One of the problems I alluded to before was characters that could not be typed by the user appearing in poems. The PoetryDB API would return lines with characters like ‘—’ and ‘’’, which are generally not on the average user’s keyboard, if any at all. ’ My solution to this was extremely simple, please message me if there was a more elegant solution to this that I am unaware of! As you can see below, it is just a series of replace methods that occurs in a map function.

var trimmedLines = vm.poem.lines.map(function(s) {
	return s
		.trim()
		.replace('—', '--')
		.replace('’', '\'');
 });

The second problem that arose was those same characters being present in the URL/title of the poem. This would lead to situations where the symbols were not being encoded by the request.

var urlString = 'http://poetrydb.org/title/' + encodeURIComponent(req.params.title) + ':abs';

The fix here was a lot more simple, this handy JavaScript global function encodes the special characters, which fixed the problems where the RESTful GET request would not interpret the URI correctly.

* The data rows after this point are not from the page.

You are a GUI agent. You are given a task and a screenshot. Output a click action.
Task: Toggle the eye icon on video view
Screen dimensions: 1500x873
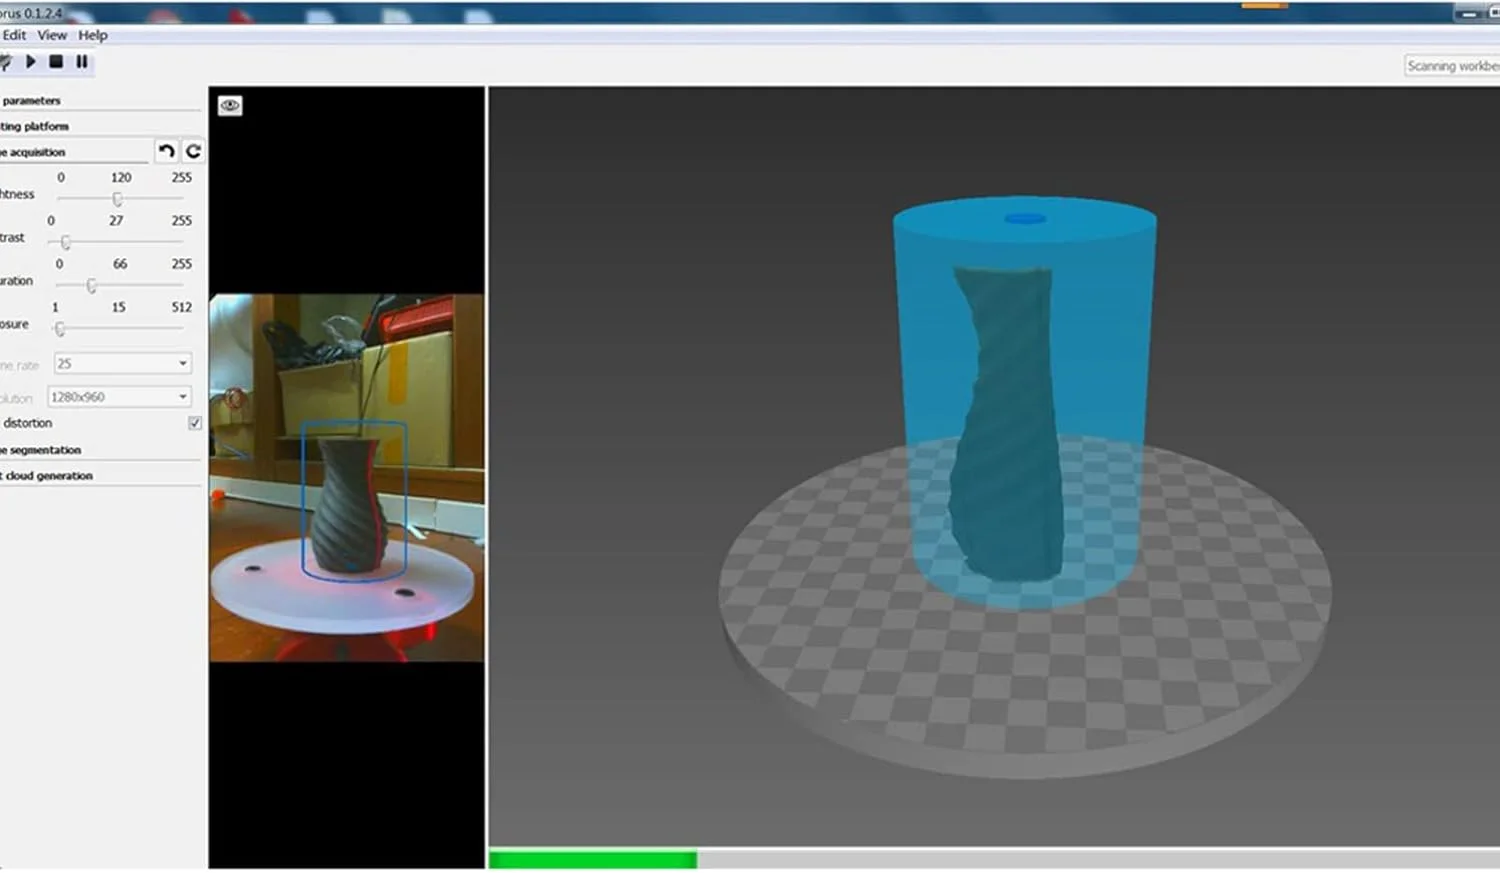(x=230, y=106)
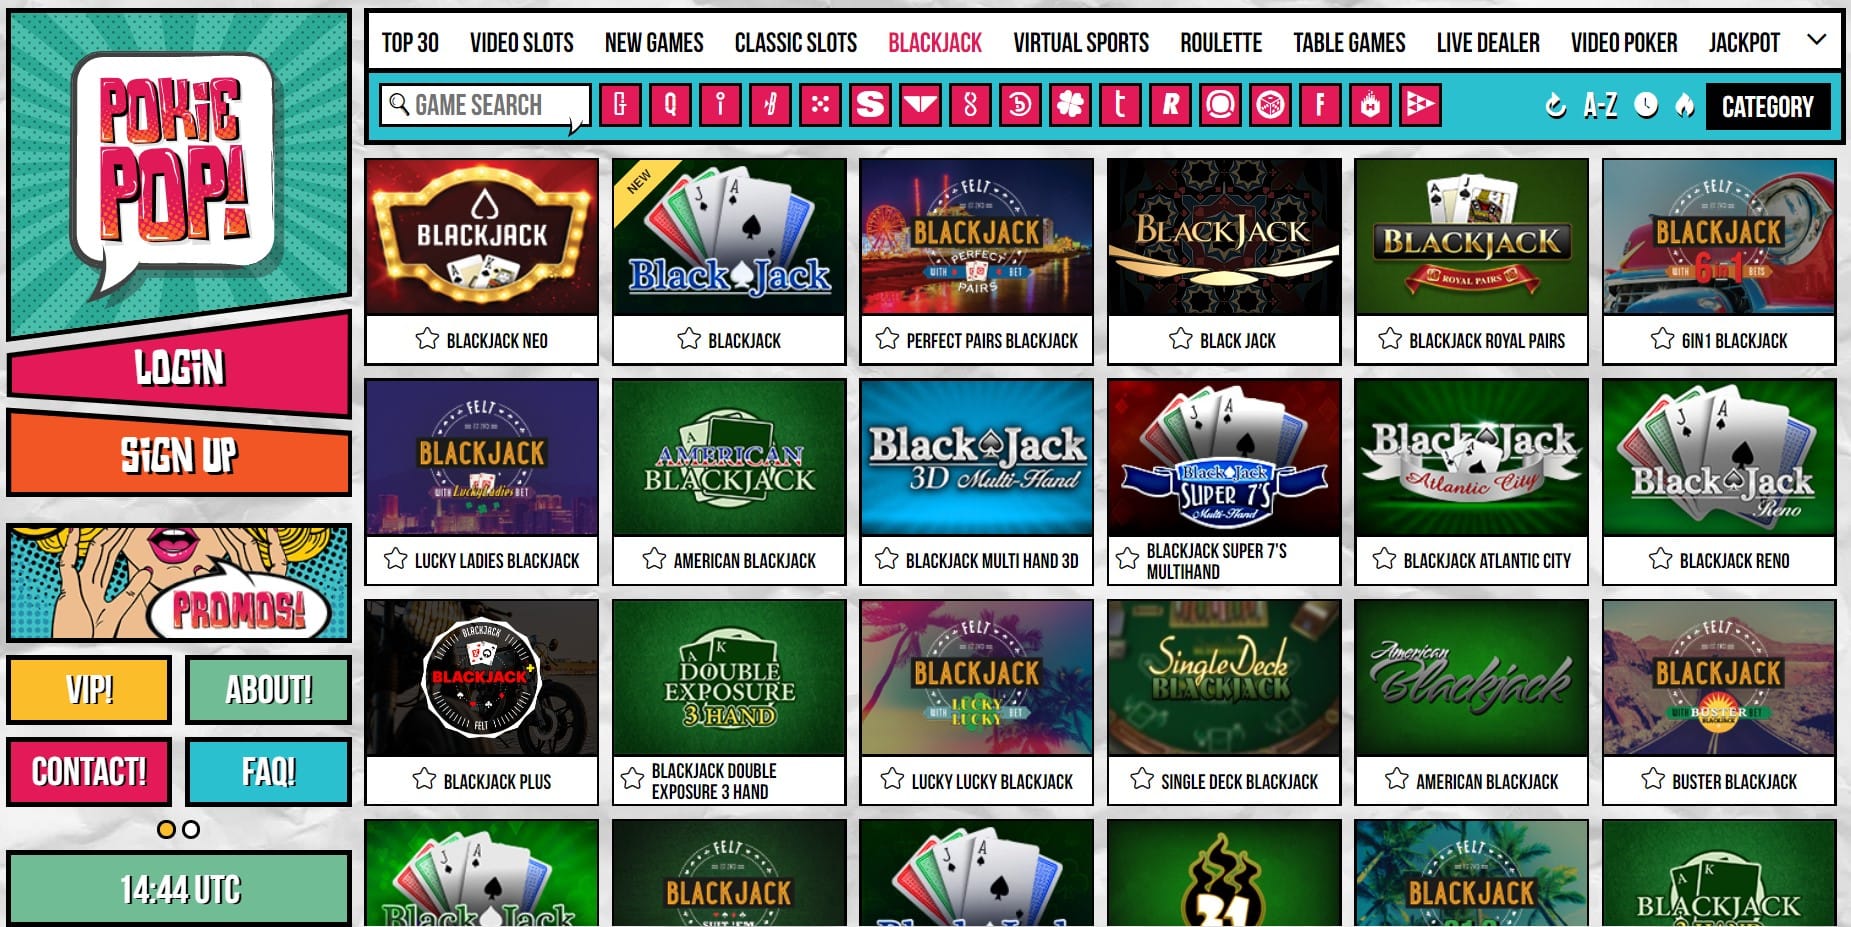The image size is (1851, 927).
Task: Sort games by hot flame icon
Action: click(x=1685, y=105)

A final, frustrating issue was inconsistencies in textarea element’s across browsers. My initial attempts were using small padding/margin hacks to align them, but this soon proved futile and an overall bad practice. After some searching, I found vertical-align: top; to be sufficient for consistent rendering in Chrome and Firefox.

Deployment

Once the application was finished with random generation, audio and proper functionality, I was ready to deploy it for production. If I were to re-do this process, I would include Karma tests for this browser functionality instead of manually testing all features.

My first step was purchasing a domain from Namecheap, which was a painless process. The next step was finding sufficient hosting; Github Pages wouldn’t work here, as I needed something to host the back-end of the application. I settled on DigitalOcean, due to its fairly low costs and great tutorials.

I set up a $5 Ubuntu droplet and SSH’d into it, installing the necessary technologies and then cloning my repo. Using NGINX and PM2, I established a ‘watch’ task to restart the app on any changes. After linking my domain name with the droplet, Type Poetry was complete!